For now, the resulting video clips could use some more improvements and quality upgrading, as the generated video loops seem to contain artifacts and noise. But despite the imperfections of the initial results, Google acknowledges that this is surely a step toward a system with a high level of adaptability and awareness of the world, as well as the capacity to produce video in a variety of artistic forms.
Google's Imagen
Google utilized an internal dataset with up to 14 million films and 60 million photos to train its Imagen Video AI. The LAION-400M open data set they used was said to contain approximately 400 million photos. With these means, their tool is able to use given data inputs through texts to artistically create five-second video clips.
Imagen was originally able to do this with images using a brief textual description alone, giving extremely photorealistic results. But since video is more complicated than pictures, Imagen Video AI requires a more specific descriptive narration of how the expected video clip should look like.
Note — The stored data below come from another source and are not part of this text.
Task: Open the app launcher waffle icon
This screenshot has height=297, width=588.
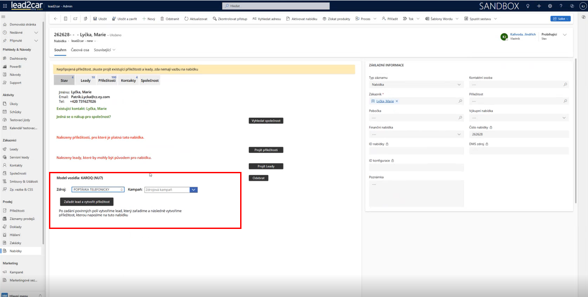Action: point(5,6)
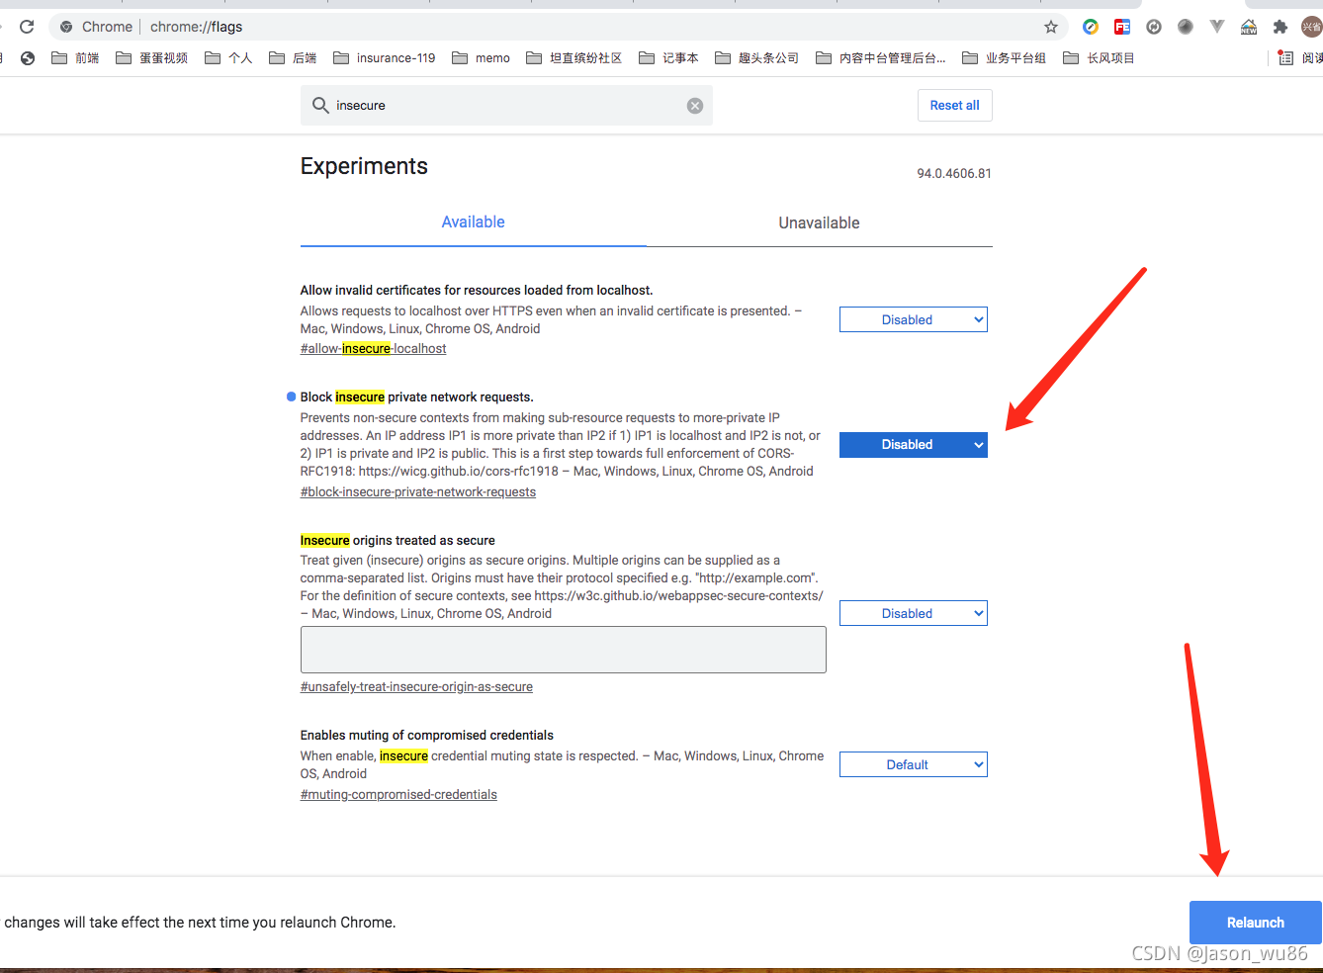The height and width of the screenshot is (973, 1323).
Task: Open the Insecure origins treated as secure dropdown
Action: coord(912,613)
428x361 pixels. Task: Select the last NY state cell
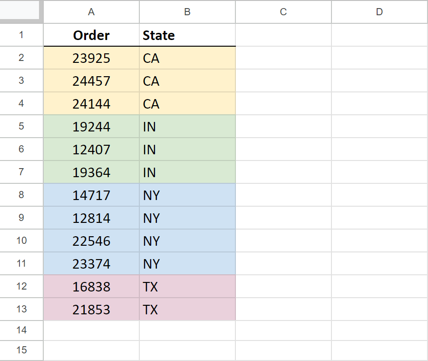(187, 263)
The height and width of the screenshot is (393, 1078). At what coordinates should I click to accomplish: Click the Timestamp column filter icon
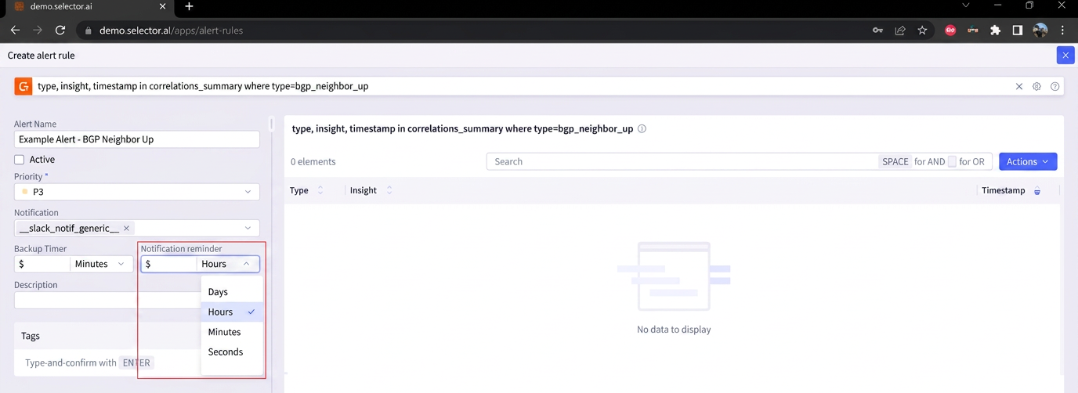(x=1037, y=191)
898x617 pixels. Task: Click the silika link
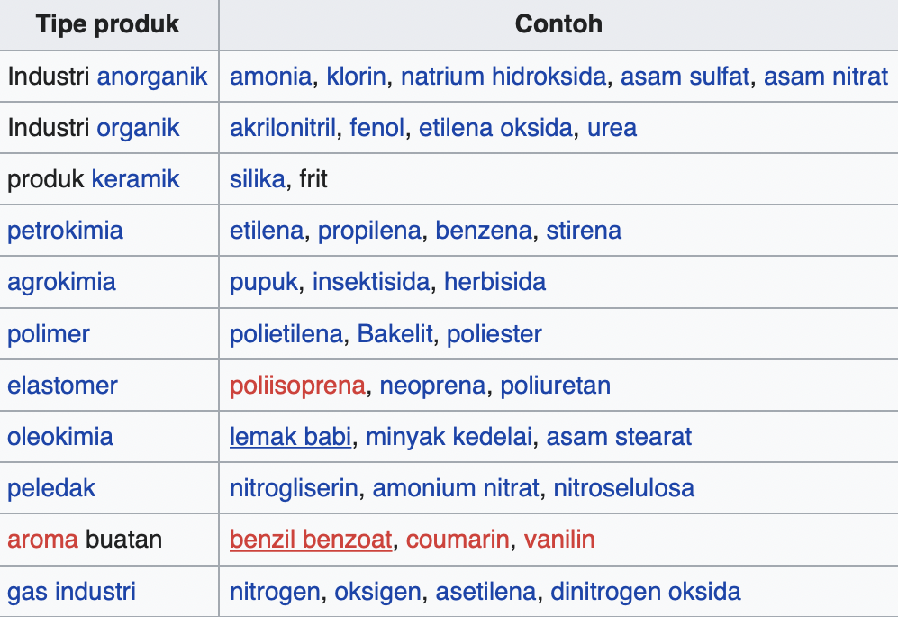(258, 179)
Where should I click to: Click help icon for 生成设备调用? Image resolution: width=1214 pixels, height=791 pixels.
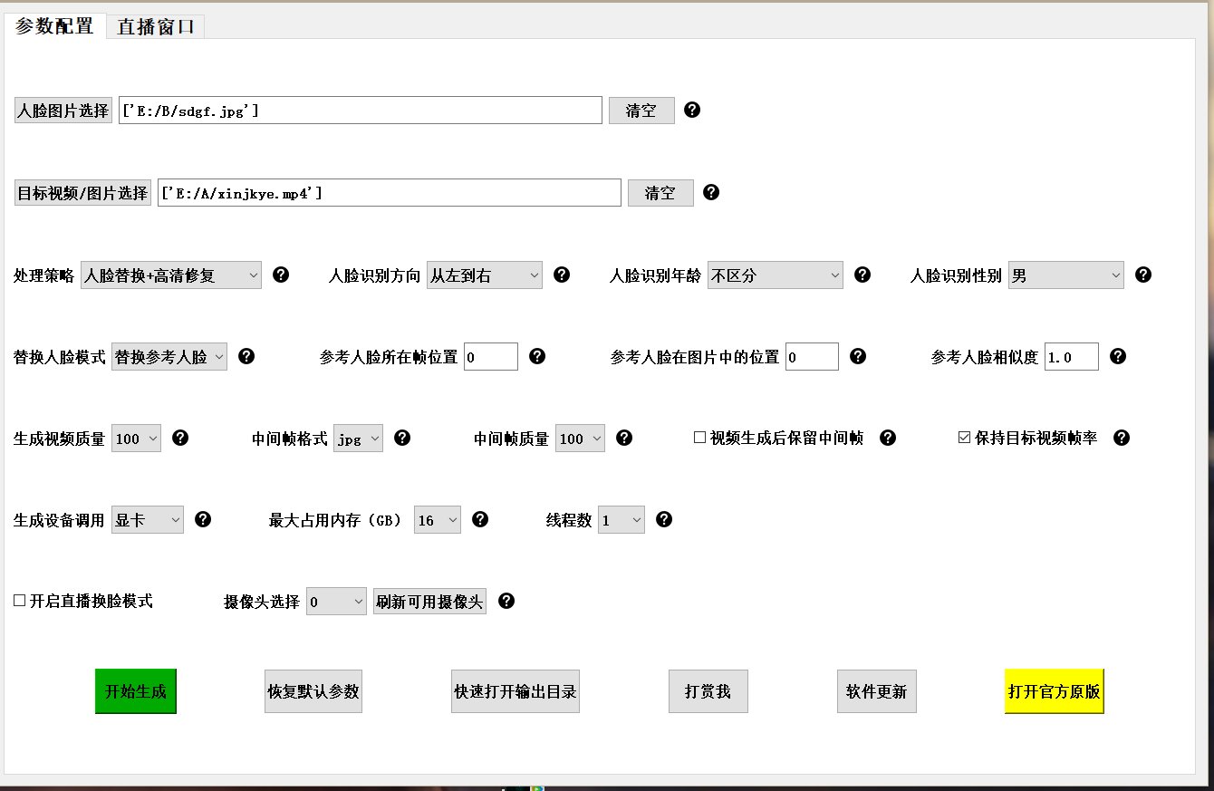203,519
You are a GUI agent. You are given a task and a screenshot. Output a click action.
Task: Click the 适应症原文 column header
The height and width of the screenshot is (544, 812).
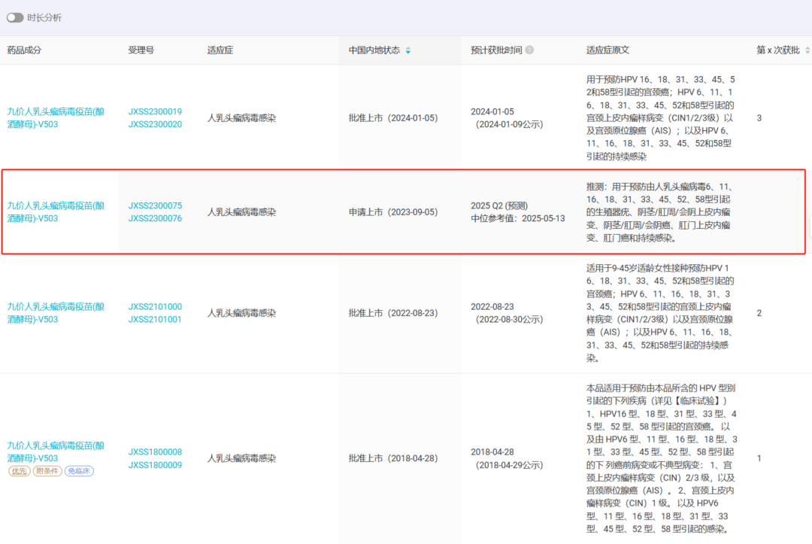point(607,50)
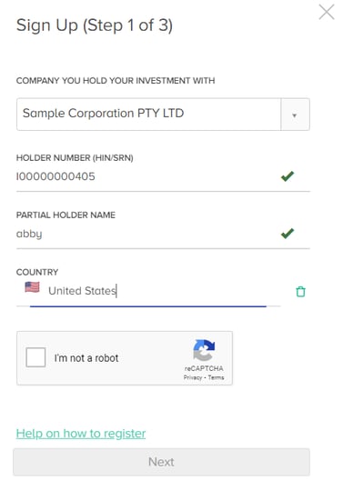Viewport: 353px width, 501px height.
Task: Click the HOLDER NUMBER (HIN/SRN) label
Action: pyautogui.click(x=75, y=158)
Image/Video Generating Systems
This released detailed work by Google on October 6, 2022 was said to keep up with Meta’s Make-A-Video which has similar goals. The Imagen, an image-generating system, can also be comparable to a system of a smaller company, OpenAI’s DALL-E 2 and Stable Diffusion.
DALL-E 2 and Stable Diffusion was stated to have better results than Imagen Video AI. But it could have been due to Google tech’s efforts to handle and master increasingly complicated challenges including 3D objects and how they connect with each other.
In addition, it was said that Imagen Video can also correctly generate text, which is a significant advance over the image-generating technologies used today. Stable Diffusion and DALL-E 2 have trouble rendering prompts like “a logo for “Diffusion”” into understandable type, whereas Imagen Video does it without any problems.
Imagen Video AI's issues to improve
As said earlier, the video clip results are imperfect and needs more improvements. These issues are said to be similar to Meta’s Make-A-Video outcomes, being shaky and warped in certain places, with things that merge together in “physically unnatural and impossible” ways. This issue was said to still be unsolved, and the quality of results are yet to have big improvements.
The Imagen Video team intends to work with the researchers behind Phenaki, another Google text-to-video system that emerged today that can convert lengthy, complex instructions into films of more than two minutes in length, but at a lesser quality, in order to advance upon the distorted result issues.
The researchers also point out another negatively serious possibility, which is the fact that Imagen Video AI could produce highly violent or sexual videos. As well as resulting to clips concerning copyrights, misinformation, and even deepfakes. That is why they claimed that the content of the data used to train the system was still gravely problematic.
Google's Imagen Video AI availability
In contrast to Meta, Google won’t be offering any kind of sign-up form to indicate interest, claiming that it won’t reveal the Imagen Video model or source code “until these concerns are mitigated.” This image/video generating system is still not available to the public.
However, it is widely known how Google will always be able to fund every research and development they need. That is why we can expect their Imagen Video AI to improve a lot and achieve great progress in the future.